*The task*. Starting at the line that holds "Consumer & Consumer Tech (67, 1406)" and stopping at the line that holds "西安 (1015, 284)", restate the records below word for word, with both of those lines included.

────────────────────────────────────────

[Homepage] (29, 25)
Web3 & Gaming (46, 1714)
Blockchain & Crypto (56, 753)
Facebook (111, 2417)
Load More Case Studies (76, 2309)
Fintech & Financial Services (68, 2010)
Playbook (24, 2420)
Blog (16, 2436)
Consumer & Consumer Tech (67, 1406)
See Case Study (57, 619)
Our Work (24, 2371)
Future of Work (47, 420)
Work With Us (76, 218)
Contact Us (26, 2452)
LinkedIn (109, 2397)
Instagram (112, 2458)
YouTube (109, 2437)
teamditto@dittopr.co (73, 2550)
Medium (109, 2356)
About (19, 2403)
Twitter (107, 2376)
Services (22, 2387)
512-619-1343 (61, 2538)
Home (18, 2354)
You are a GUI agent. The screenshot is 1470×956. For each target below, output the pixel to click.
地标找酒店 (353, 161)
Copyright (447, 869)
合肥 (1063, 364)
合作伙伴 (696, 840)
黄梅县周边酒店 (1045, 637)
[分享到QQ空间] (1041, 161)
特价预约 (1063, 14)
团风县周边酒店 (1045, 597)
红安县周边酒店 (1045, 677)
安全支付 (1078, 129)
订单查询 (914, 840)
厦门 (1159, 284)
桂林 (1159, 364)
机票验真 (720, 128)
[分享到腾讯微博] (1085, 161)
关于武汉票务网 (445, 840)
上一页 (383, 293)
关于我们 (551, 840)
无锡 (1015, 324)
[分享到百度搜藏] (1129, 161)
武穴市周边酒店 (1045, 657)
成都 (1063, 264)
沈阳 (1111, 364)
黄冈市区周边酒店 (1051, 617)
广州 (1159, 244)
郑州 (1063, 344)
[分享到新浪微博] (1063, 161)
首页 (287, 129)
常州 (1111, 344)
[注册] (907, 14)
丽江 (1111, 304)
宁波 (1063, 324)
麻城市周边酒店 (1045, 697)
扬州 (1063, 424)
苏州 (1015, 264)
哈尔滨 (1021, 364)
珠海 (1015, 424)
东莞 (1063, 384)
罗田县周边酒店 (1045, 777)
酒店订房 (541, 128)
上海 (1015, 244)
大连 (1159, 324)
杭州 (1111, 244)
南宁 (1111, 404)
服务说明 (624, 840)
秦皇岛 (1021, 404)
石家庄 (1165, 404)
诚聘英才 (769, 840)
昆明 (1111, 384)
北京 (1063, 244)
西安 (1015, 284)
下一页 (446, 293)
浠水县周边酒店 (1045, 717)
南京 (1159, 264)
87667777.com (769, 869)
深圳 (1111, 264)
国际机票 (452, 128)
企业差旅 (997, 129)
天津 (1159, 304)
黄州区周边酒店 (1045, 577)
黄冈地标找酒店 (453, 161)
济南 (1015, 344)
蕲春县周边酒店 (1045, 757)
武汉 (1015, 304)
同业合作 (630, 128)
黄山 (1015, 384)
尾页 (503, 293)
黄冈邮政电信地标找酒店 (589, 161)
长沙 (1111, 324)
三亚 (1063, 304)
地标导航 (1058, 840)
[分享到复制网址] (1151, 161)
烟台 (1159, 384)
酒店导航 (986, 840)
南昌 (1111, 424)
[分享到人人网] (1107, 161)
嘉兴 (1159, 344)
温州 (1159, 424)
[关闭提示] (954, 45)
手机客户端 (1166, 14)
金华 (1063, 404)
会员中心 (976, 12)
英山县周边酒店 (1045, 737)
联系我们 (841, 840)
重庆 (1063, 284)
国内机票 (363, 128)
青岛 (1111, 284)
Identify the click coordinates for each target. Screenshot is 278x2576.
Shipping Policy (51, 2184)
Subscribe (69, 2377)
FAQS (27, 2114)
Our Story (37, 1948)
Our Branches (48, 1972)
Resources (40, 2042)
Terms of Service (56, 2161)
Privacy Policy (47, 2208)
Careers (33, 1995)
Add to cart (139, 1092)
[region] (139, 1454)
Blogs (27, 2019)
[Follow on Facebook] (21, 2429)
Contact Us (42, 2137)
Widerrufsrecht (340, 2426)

────────────────────────────────────────

*Reply*.
Consumer & Consumer Tech (67, 1406)
See Case Study (57, 619)
Our Work (24, 2371)
Future of Work (47, 420)
Work With Us (76, 218)
Contact Us (26, 2452)
LinkedIn (109, 2397)
Instagram (112, 2458)
YouTube (109, 2437)
teamditto@dittopr.co (73, 2550)
Medium (109, 2356)
About (19, 2403)
Twitter (107, 2376)
Services (22, 2387)
512-619-1343 (61, 2538)
Home (18, 2354)
You are a GUI agent. The screenshot is 1470×956. For each target below, output the pixel to click.
地标找酒店 (353, 161)
Copyright (447, 869)
合肥 (1063, 364)
合作伙伴 (696, 840)
黄梅县周边酒店 (1045, 637)
[分享到QQ空间] (1041, 161)
特价预约 (1063, 14)
团风县周边酒店 (1045, 597)
红安县周边酒店 (1045, 677)
安全支付 (1078, 129)
订单查询 (914, 840)
厦门 (1159, 284)
桂林 (1159, 364)
机票验真 (720, 128)
[分享到腾讯微博] (1085, 161)
关于武汉票务网 (445, 840)
上一页 (383, 293)
关于我们 (551, 840)
无锡 (1015, 324)
[分享到百度搜藏] (1129, 161)
武穴市周边酒店 (1045, 657)
成都 (1063, 264)
沈阳 (1111, 364)
黄冈市区周边酒店 (1051, 617)
广州 (1159, 244)
郑州 (1063, 344)
[分享到新浪微博] (1063, 161)
首页 (287, 129)
常州 (1111, 344)
[注册] (907, 14)
丽江 (1111, 304)
宁波 (1063, 324)
麻城市周边酒店 (1045, 697)
扬州 (1063, 424)
苏州 (1015, 264)
哈尔滨 (1021, 364)
珠海 (1015, 424)
东莞 (1063, 384)
罗田县周边酒店 (1045, 777)
酒店订房 (541, 128)
上海 (1015, 244)
大连 (1159, 324)
杭州 (1111, 244)
南宁 (1111, 404)
服务说明 (624, 840)
秦皇岛 (1021, 404)
石家庄 (1165, 404)
诚聘英才 (769, 840)
昆明 (1111, 384)
北京 (1063, 244)
西安 (1015, 284)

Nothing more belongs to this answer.